On the other hand, there is, at this level the explicit opposition between two terms äusseres, external, outside, and inneres, inside. It is specified that the object is no doubt to be situated äusseres, on the outside, and on the other hand that the satisfaction of the tendency is only found to be accomplished in so far as it connects up with something which is to be considered in the inneres, the inside of the body, it is there that it finds its Befriedigung, its satisfaction. This also tells you that what I introduced for you as a topological function allows us to formulate in a clear fashion that what has to be introduced here to resolve this impasse, this riddle, is the notion of an outside before a certain interiorisation, of the outside which is situated here, o, before the subject at the locus of the Other, grasps himself in x in this specular form which introduces for him the distinction between the me and the not-me.
From Lecture XXXII, In German, Das Ziel kann am eigenen Körper erreicht werden, in der Regel ist ein äußeres Objekt eingeschoben, an dem der Trieb sein äußeres Ziel erreicht; sein inneres bleibt jedesmal die als Befriedigung empfundene Körperveränderung. Ob die Beziehung zur somatischen Quelle dem Trieb eine Spezifität verleiht und welche, ist uns nicht klar geworden.
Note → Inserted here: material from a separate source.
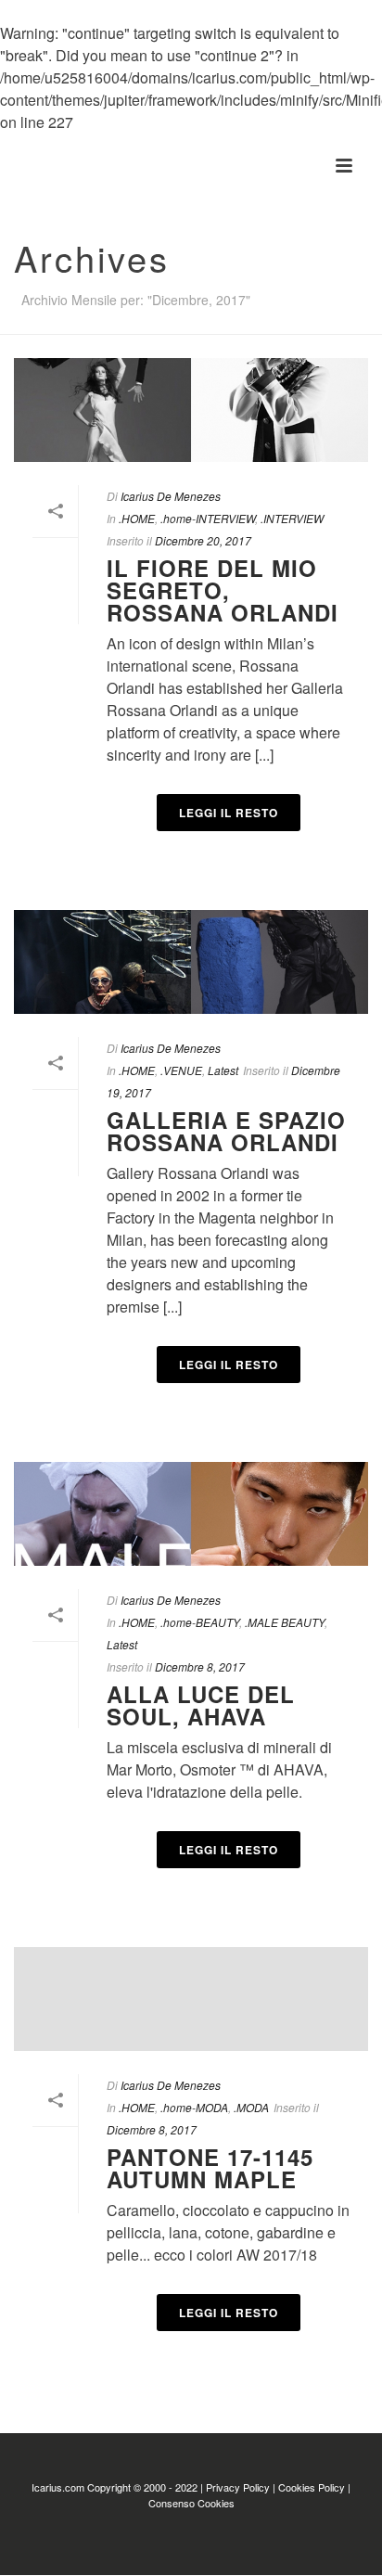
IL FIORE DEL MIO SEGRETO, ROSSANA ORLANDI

From Lecture XXXII, in probably James Strachey’s translation, The aim can be achieved in the subject’s own body; as a rule an external object is brought in (eingeschoben), in regard to which the drive (instinct) achieves its external aim; its internal aim invariably remains the bodily change which is felt as satisfaction (Befriedigung). It has not become clear to us whether the relation of the drive (instinct) to its somatic source gives it a specific quality and if so what.